**Data provided**

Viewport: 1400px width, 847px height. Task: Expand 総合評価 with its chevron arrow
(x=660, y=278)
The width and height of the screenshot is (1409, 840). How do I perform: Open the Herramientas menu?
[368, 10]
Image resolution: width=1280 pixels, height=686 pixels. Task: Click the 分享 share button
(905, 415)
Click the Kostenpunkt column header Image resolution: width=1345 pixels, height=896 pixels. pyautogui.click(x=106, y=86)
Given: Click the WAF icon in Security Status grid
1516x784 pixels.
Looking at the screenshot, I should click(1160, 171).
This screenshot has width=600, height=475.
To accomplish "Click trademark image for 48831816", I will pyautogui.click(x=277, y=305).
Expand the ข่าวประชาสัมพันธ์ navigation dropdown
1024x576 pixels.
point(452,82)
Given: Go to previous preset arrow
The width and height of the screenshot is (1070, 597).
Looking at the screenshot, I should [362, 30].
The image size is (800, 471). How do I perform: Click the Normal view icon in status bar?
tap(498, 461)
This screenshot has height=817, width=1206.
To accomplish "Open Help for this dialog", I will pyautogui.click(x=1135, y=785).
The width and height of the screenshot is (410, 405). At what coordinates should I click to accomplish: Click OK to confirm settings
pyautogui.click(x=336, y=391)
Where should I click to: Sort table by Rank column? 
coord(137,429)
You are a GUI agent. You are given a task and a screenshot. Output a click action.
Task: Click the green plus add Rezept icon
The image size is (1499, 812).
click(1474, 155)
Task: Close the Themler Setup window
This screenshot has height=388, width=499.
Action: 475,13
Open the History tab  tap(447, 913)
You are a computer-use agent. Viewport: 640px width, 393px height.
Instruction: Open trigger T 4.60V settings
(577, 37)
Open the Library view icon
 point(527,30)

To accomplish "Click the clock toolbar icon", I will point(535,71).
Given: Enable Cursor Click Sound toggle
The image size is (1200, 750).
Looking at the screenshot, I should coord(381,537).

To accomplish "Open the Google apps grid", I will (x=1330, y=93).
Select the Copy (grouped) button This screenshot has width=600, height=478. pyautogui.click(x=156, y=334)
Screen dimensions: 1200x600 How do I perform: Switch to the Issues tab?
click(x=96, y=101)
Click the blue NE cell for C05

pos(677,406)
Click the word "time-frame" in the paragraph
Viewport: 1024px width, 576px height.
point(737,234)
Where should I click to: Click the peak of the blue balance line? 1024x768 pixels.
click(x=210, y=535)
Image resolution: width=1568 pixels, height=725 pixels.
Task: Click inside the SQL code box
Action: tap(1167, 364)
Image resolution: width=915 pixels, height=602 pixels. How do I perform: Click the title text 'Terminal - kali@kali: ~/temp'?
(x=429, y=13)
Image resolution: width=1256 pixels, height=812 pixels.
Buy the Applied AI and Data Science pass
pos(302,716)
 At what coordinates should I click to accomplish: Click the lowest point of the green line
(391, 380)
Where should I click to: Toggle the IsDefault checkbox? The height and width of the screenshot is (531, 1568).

**Exercise description**
Copy all of the data above line for line, changing nothing.

**Response**
Viewport: 1400px width, 847px height. Task: Expand 総合評価 with its chevron arrow
(x=660, y=278)
The width and height of the screenshot is (1409, 840). How do I perform: Open the Herramientas menu?
[368, 10]
Image resolution: width=1280 pixels, height=686 pixels. Task: Click the 分享 share button
(905, 415)
Click the Kostenpunkt column header Image resolution: width=1345 pixels, height=896 pixels. pyautogui.click(x=106, y=86)
Given: Click the WAF icon in Security Status grid
1516x784 pixels.
Looking at the screenshot, I should click(1160, 171).
This screenshot has width=600, height=475.
To accomplish "Click trademark image for 48831816", I will pyautogui.click(x=277, y=305).
Expand the ข่าวประชาสัมพันธ์ navigation dropdown
1024x576 pixels.
point(452,82)
Given: Go to previous preset arrow
The width and height of the screenshot is (1070, 597).
Looking at the screenshot, I should [362, 30].
The image size is (800, 471). How do I perform: Click the Normal view icon in status bar?
tap(498, 461)
This screenshot has height=817, width=1206.
To accomplish "Open Help for this dialog", I will pyautogui.click(x=1135, y=785).
The width and height of the screenshot is (410, 405). At what coordinates should I click to accomplish: Click OK to confirm settings
pyautogui.click(x=336, y=391)
Where should I click to: Sort table by Rank column? 
coord(137,429)
You are a GUI agent. You are given a task and a screenshot. Output a click action.
Task: Click the green plus add Rezept icon
The image size is (1499, 812).
click(1474, 155)
Task: Close the Themler Setup window
This screenshot has height=388, width=499.
Action: 475,13
Open the History tab  tap(447, 913)
You are a computer-use agent. Viewport: 640px width, 393px height.
Instruction: Open trigger T 4.60V settings
(577, 37)
Open the Library view icon
 point(527,30)

To accomplish "Click the clock toolbar icon", I will point(535,71).
Given: Enable Cursor Click Sound toggle
The image size is (1200, 750).
Looking at the screenshot, I should coord(381,537).

To accomplish "Open the Google apps grid", I will (x=1330, y=93).
Select the Copy (grouped) button This screenshot has width=600, height=478. pyautogui.click(x=156, y=334)
Screen dimensions: 1200x600 How do I perform: Switch to the Issues tab?
click(x=96, y=101)
Click the blue NE cell for C05

pos(677,406)
Click the word "time-frame" in the paragraph
Viewport: 1024px width, 576px height.
point(737,234)
Where should I click to: Click the peak of the blue balance line? 1024x768 pixels.
click(x=210, y=535)
Image resolution: width=1568 pixels, height=725 pixels.
Task: Click inside the SQL code box
Action: tap(1167, 364)
Image resolution: width=915 pixels, height=602 pixels. How do I perform: Click the title text 'Terminal - kali@kali: ~/temp'?
(x=429, y=13)
Image resolution: width=1256 pixels, height=812 pixels.
Buy the Applied AI and Data Science pass
pos(302,716)
 At what coordinates should I click to accomplish: Click the lowest point of the green line
(391, 380)
Where should I click to: Toggle the IsDefault checkbox? The height and width of the screenshot is (531, 1568).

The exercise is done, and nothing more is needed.